• EXERCISE DESCRIPTION
Exactly as they appear, write the lines from the one containing "Click the TradeStation logo in title bar" to the final line of the entries, leaving pictures out.

• DATA IN THIS EXERCISE

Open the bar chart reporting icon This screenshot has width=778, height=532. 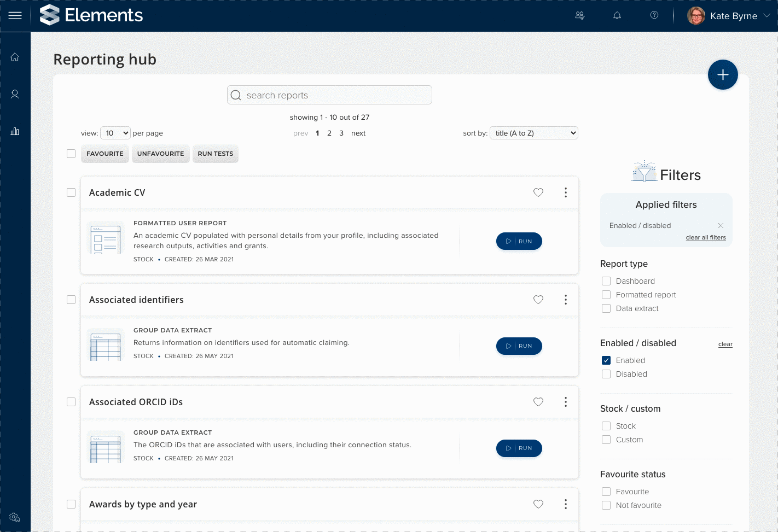[x=15, y=131]
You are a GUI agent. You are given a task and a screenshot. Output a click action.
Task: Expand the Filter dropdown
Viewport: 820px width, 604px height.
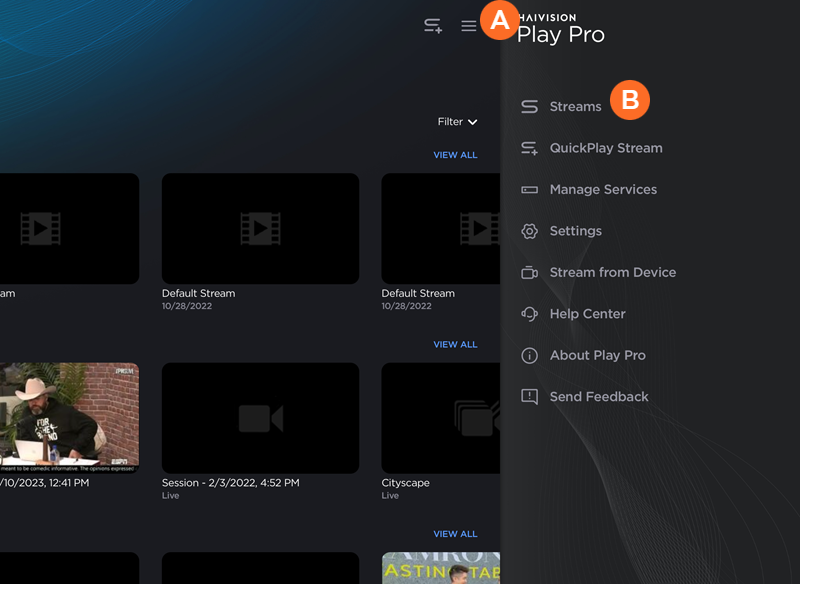coord(457,122)
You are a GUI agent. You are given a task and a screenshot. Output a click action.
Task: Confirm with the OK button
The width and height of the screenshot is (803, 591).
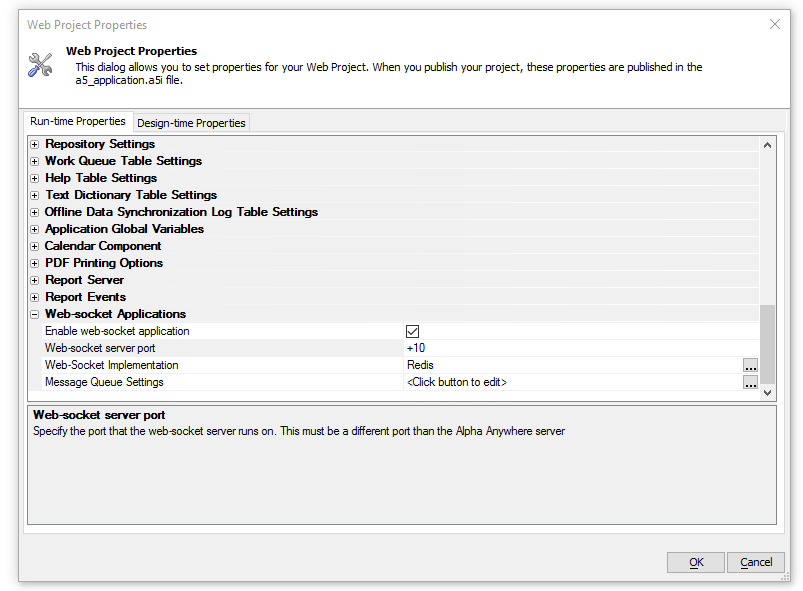point(696,562)
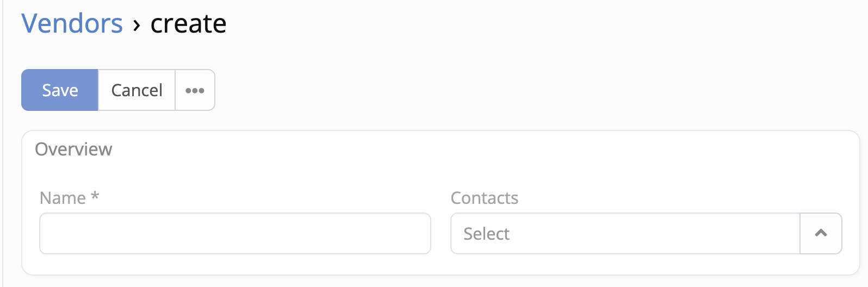Image resolution: width=868 pixels, height=287 pixels.
Task: Click the Overview section heading
Action: point(73,149)
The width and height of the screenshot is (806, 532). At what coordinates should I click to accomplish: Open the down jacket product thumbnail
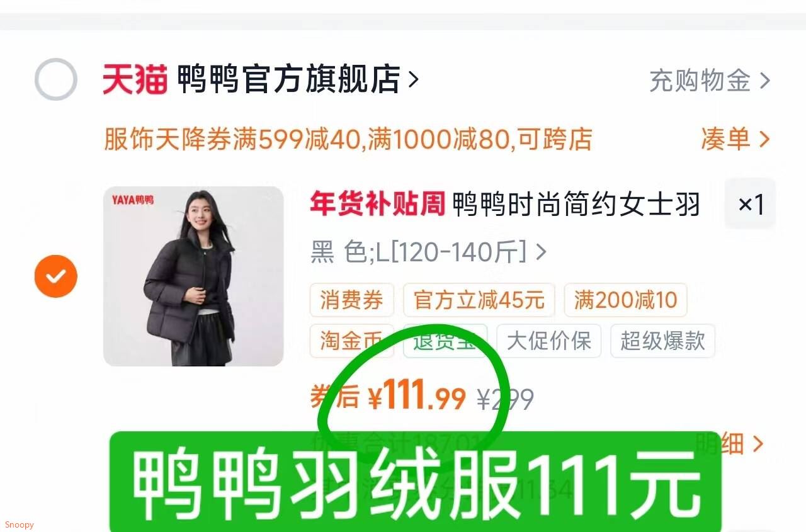(193, 276)
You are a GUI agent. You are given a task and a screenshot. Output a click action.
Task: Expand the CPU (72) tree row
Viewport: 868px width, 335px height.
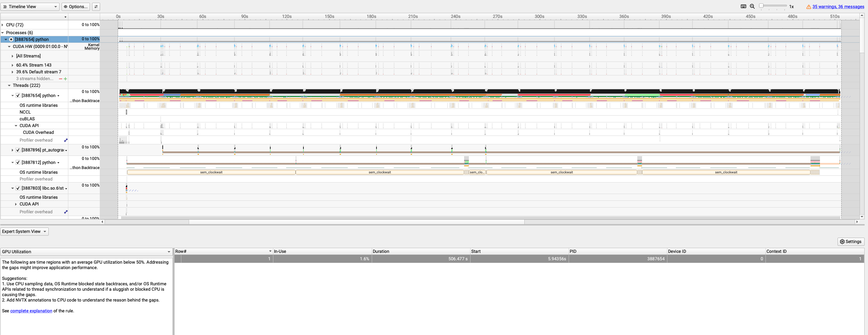click(x=3, y=25)
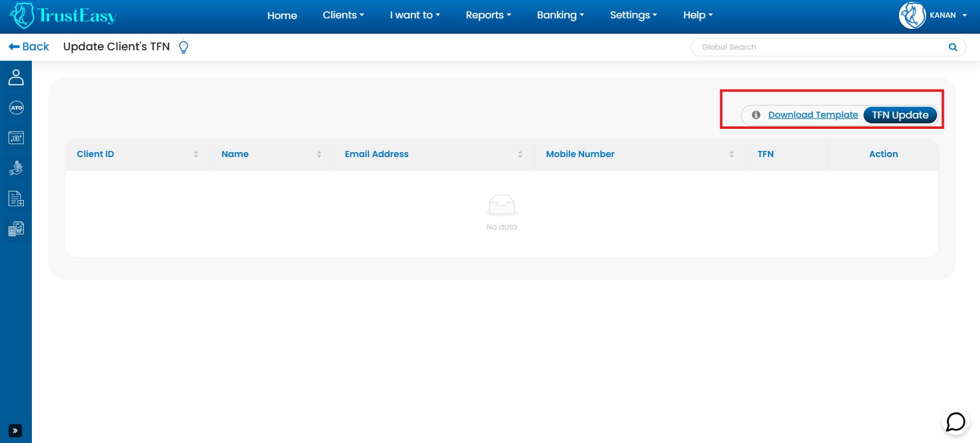The image size is (980, 443).
Task: Click the Download Template link
Action: pyautogui.click(x=813, y=115)
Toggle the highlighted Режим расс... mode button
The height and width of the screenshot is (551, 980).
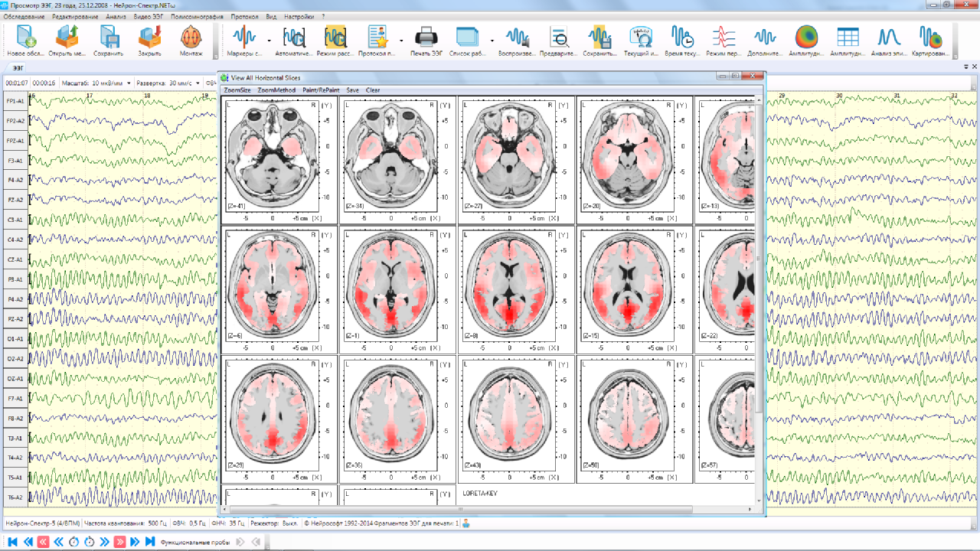tap(335, 41)
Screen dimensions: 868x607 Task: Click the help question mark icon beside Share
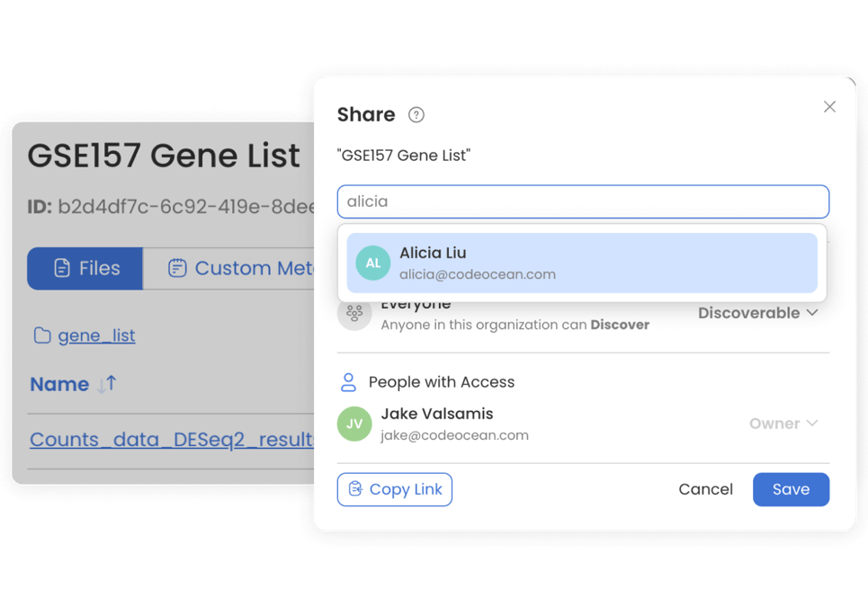[x=416, y=115]
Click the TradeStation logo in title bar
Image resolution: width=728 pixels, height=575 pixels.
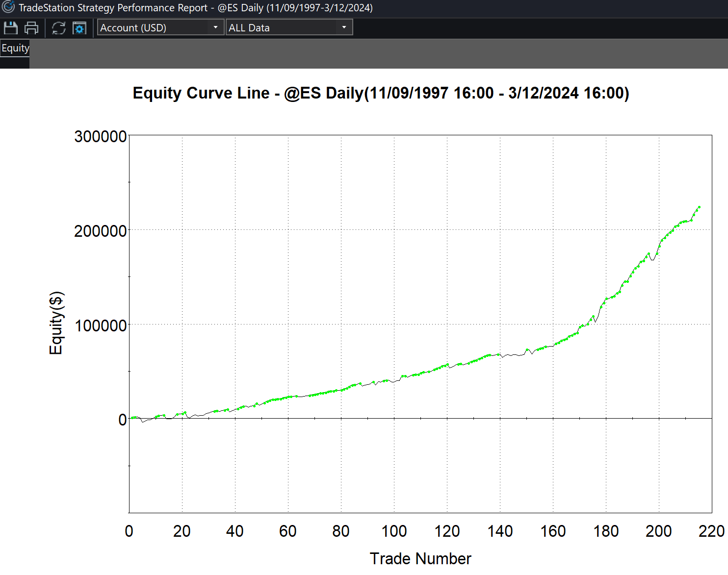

• SOLUTION FOR THIS PROBLEM
Click the TradeStation logo in title bar
Image resolution: width=728 pixels, height=575 pixels.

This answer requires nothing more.